**Task details**
Please reproduce word for word the part of the signing-day article below that begins at the words "More Sarkisian quotes" and stops after "few other topics.".

━━ Extracted text ━━

More Sarkisian quotes from signing day

As well as talking about each of this year’s recruits, which I passed along in the bios in the earlier entry, UW coach Steve Sarkisian also made some general comments about the class, social media’s impact on recruiting (“an absolute mess,” he said), and a few other topics.

Here are some of those quotes:

Opening statement: “Well, I think recruiting, just in general, has taken on a little bit of a shape of its own here in the landscape of college football. It’s changed, obviously, quite a bit. And we’re seeing that more and more now with what’s going on with social media, the recruits’ ability to tweet and Facebook and all the stuff that’s out there now. We’re coming to find out that, this thing, you’ve really got to have the ability to finish when it comes to recruiting. With all of the things that happened to us this past month, with staff changes and hiring guys and getting guys into place, our staff’s ability here this past week, and probably most notably here this last 48 hours or so, to close and to finish the way that we did, I couldn’t be more proud of the staff, for the efforts that they put into this and the efforts that it took, from not just the coaches but from everybody involved to make this happen.

━━━
━━ Given data ━━

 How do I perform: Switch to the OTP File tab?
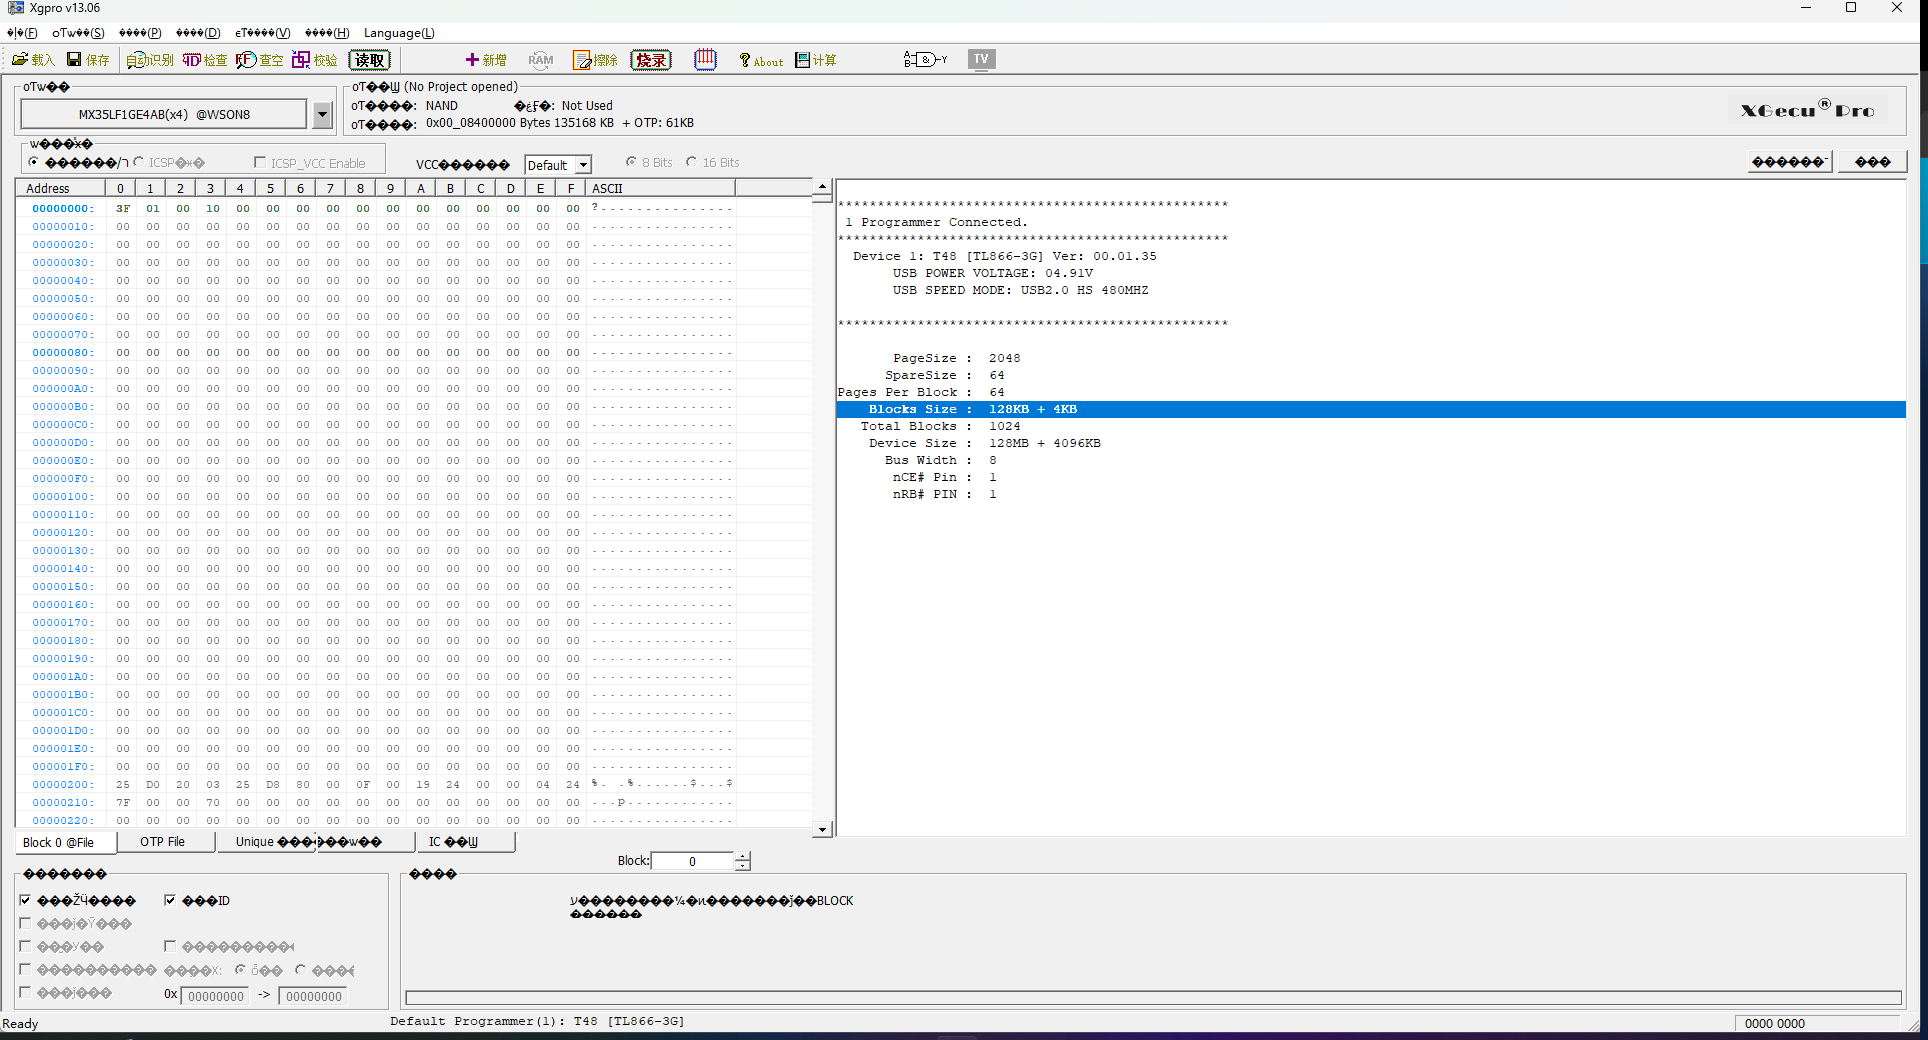(x=162, y=842)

━━━

**Solution to the exercise**
More Sarkisian quotes from signing day

As well as talking about each of this year’s recruits, which I passed along in the bios in the earlier entry, UW coach Steve Sarkisian also made some general comments about the class, social media’s impact on recruiting (“an absolute mess,” he said), and a few other topics.